Ma: During the last eight years of the DPP administration, there have been constant personnel reshuffles -- six premiers including you. The DPP kept saying it would boost the economy but named six ministers of economic affairs, six finance ministers and four transportation ministers. Out of the 80-plus political appointments, over 50 have resigned. Between you and Su, you have one-and-half years of premiership under your belts. Are you at all responsible for the constant reshuffles that have contributed to the political instability in the country?
Hsieh: I have said it before, the frequent personnel reshuffles were not good and I myself was one of their victims. However, you have never been president or premier, so we can only scrutinize your performance during your two terms as Taipei City mayor. While you were mayor, there were 42 personnel shifts at the government official level. This demonstrates your lack of ability to look at yourself.
Also, under the DPP government, many ministers reached their level by first becoming deputy ministers. Moreover, there are many administrative deputy ministers who have been in office for more than a decade.

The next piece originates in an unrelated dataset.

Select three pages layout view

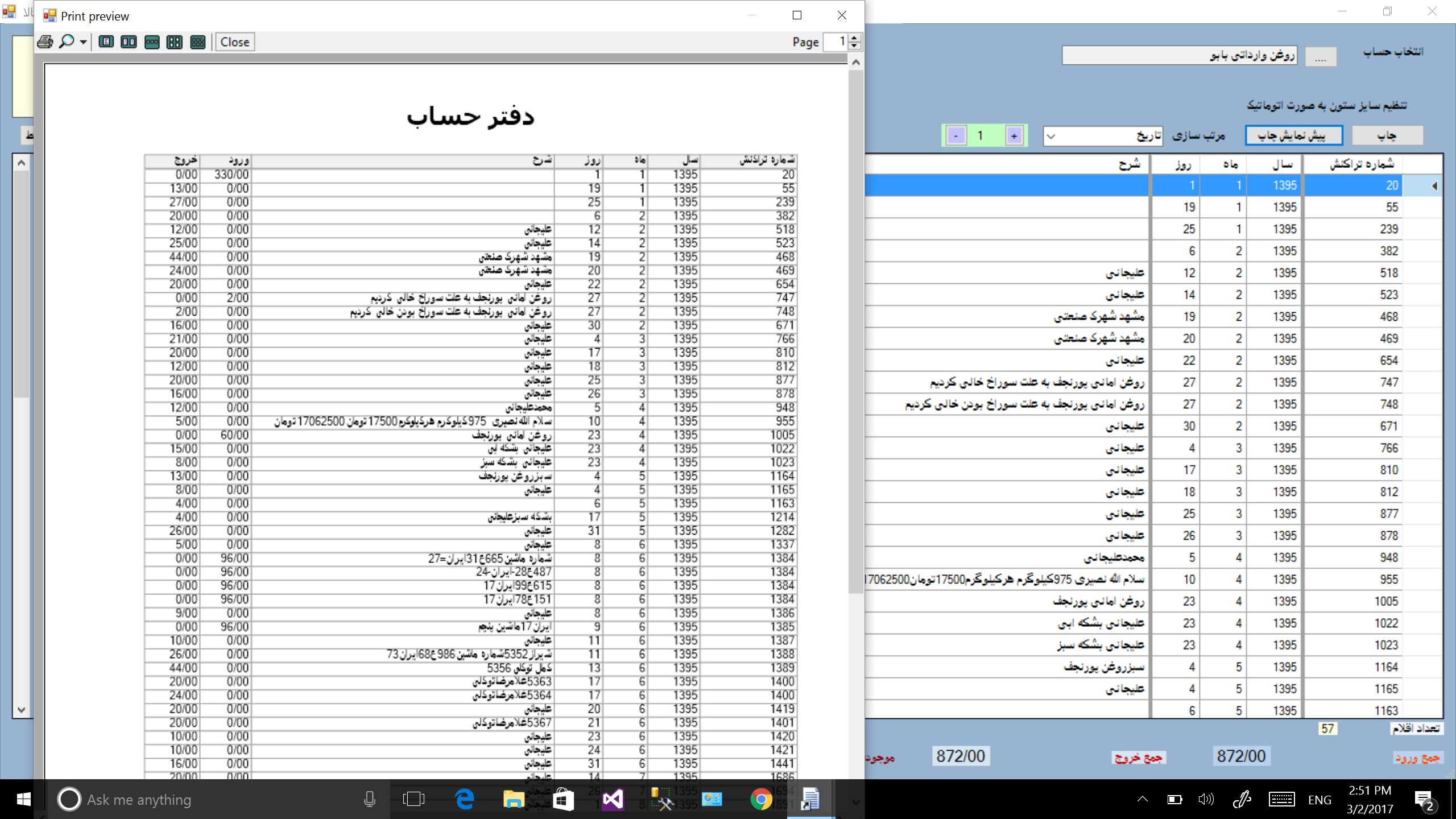click(x=152, y=42)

I agree that we should not change ministers so often. I don't even think I should have resigned [as premier]. I tried to resolve party conflict when I was premier but you, as KMT chairman, often countered my efforts by vetoing my proposals.
Hsieh: Wang You-theng (王又曾), a current economic fugitive who is on the run in the US, is a member of the KMT's Central Standing Committee [CSC]. If elected president, will you pardon these KMT-supported crooks and allow them to come back to Taiwan? Have you ever received any political contributions from Wang?
Ma: Wang has not been a CSC member for a very long time and I have never accepted any political contributions from him. If elected president, I will do exactly what I did when I was minister of justice and request that criminals be brought back to Taiwan to be tried in a court of law. When I was minister of justice, I worked very hard to negotiate with the US. At that time, the ministry was active in sending American lawbreakers back to the US, but the US often refused to do the same when Taiwan made similar requests. I was very displeased with that. In future, I will redouble my efforts to demand that the US [comply with such requests].
As far as China is concerned, in September 1990, Taiwan and China signed the "Kinmen Accord" with the objective of repatriating smugglers and criminals. This demonstrates that the KMT has long established a comprehensive mechanism for fighting crime.
Because of Taiwan's diplomatic situation, it is difficult to demand that countries send back Taiwanese criminals. This is the result of the difficulty we have had signing extradition treaties with other countries. However, where there is a will, there is a way. At the moment, [I believe] it is possible to sign such treaties with ASEAN countries, but it may not be so easy to do so with the US and European countries.